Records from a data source
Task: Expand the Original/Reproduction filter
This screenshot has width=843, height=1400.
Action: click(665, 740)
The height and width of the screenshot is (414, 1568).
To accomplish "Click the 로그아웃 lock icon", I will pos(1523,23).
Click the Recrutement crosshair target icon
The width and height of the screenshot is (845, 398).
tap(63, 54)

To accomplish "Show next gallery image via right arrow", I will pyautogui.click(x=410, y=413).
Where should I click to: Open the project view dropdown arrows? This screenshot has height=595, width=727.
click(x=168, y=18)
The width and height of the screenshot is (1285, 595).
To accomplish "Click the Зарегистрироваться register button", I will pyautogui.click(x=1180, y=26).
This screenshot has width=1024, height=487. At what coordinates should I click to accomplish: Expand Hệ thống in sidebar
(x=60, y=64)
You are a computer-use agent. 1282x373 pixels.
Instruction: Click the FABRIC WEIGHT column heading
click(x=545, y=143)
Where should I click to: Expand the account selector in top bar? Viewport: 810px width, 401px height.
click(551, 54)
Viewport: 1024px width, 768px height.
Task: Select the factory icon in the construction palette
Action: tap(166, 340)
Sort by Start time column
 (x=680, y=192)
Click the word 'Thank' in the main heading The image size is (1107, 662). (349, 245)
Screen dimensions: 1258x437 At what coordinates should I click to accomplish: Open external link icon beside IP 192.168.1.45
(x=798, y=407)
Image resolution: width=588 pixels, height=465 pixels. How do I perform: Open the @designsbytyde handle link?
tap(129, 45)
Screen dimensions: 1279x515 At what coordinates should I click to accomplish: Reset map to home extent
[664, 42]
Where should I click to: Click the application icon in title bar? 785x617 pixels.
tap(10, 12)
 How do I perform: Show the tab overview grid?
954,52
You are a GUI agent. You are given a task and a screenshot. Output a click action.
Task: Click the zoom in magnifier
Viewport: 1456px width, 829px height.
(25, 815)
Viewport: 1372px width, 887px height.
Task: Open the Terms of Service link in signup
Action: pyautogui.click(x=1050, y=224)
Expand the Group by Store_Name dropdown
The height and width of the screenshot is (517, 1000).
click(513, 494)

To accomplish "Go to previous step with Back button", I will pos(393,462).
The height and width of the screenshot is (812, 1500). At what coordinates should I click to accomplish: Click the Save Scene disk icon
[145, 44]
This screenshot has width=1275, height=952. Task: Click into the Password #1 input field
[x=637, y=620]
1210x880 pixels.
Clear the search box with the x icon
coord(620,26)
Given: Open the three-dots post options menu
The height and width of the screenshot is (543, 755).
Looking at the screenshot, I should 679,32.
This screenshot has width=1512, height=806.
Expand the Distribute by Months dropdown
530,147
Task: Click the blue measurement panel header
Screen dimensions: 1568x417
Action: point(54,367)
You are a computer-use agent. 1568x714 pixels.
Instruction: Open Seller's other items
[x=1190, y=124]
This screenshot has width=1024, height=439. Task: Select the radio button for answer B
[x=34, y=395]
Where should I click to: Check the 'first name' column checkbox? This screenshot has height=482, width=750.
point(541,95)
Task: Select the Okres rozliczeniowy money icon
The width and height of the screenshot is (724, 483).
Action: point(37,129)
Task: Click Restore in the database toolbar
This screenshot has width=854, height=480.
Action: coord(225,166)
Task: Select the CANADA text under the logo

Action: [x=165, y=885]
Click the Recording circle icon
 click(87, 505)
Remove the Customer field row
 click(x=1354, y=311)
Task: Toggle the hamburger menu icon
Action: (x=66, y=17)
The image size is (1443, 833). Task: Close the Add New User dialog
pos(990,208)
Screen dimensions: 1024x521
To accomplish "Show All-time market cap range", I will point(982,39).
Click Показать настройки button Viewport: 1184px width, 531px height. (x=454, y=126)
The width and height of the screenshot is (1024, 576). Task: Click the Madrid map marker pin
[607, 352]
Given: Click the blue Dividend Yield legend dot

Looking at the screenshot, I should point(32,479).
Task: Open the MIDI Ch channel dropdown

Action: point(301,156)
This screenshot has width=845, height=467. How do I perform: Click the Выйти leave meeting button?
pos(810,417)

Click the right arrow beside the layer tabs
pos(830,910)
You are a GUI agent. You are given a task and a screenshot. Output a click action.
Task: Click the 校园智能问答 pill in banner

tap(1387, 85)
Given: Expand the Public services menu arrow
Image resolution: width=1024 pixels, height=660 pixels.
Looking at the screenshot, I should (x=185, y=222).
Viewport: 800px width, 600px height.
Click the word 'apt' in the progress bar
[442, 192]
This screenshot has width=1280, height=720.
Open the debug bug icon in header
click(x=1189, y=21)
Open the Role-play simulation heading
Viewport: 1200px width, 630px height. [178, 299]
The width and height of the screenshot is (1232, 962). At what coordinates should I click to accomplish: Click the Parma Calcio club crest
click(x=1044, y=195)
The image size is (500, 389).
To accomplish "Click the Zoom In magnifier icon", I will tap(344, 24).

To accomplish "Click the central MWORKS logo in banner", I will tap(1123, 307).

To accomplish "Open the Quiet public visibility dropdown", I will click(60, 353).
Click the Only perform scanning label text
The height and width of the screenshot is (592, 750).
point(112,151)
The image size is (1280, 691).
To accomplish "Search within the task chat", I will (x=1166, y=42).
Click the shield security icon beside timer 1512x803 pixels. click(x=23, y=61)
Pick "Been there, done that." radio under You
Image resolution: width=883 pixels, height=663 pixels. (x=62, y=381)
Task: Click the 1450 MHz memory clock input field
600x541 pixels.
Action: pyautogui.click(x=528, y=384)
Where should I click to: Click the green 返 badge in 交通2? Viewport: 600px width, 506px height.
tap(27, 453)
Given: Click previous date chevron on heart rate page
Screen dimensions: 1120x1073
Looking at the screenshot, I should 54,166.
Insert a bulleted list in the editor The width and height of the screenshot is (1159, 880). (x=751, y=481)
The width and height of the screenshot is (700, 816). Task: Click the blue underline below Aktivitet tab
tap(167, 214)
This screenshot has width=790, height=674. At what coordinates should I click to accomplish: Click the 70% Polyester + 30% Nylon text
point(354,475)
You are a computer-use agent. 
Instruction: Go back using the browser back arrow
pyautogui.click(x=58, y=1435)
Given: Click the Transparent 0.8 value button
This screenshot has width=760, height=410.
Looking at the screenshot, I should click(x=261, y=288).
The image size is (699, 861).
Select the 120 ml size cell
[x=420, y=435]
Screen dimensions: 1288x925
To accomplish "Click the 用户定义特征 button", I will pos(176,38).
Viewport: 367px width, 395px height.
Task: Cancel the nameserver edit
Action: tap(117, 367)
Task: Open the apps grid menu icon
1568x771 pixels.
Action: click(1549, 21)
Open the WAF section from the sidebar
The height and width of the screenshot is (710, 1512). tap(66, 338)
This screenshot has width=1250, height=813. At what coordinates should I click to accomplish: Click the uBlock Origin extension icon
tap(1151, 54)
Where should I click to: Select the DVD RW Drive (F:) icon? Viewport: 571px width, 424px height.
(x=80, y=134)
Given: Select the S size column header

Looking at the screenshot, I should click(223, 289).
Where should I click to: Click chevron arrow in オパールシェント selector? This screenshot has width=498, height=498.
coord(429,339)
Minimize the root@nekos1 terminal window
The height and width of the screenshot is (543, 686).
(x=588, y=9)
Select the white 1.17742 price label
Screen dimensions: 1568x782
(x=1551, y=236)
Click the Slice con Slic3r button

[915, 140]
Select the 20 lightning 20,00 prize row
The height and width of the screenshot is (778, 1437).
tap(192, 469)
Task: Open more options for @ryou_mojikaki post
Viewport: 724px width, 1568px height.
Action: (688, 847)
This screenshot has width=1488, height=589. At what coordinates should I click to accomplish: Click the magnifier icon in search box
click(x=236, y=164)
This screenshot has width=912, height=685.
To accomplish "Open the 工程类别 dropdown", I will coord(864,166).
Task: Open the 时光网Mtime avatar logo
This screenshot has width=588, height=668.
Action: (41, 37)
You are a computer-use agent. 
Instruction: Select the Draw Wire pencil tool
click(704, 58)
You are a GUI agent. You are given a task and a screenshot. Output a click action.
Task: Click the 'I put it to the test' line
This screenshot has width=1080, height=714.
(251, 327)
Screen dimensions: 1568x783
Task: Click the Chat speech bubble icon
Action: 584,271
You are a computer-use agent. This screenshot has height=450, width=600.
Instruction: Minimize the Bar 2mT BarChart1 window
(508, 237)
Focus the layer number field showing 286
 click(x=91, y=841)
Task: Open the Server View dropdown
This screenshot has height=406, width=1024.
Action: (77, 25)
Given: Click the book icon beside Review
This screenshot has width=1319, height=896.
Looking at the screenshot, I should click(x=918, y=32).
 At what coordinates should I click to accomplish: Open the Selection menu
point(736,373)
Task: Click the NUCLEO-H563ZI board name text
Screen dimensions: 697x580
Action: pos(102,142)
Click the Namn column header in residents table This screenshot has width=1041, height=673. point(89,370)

→ YOUR OBJECTIVE
Output only the lines from the top of the entries through the one holding "Click the Recrutement crosshair target icon", copied exactly.

→ OUTPUT BELOW
Task: Expand the Original/Reproduction filter
This screenshot has width=843, height=1400.
Action: click(665, 740)
The height and width of the screenshot is (414, 1568).
To accomplish "Click the 로그아웃 lock icon", I will pos(1523,23).
Click the Recrutement crosshair target icon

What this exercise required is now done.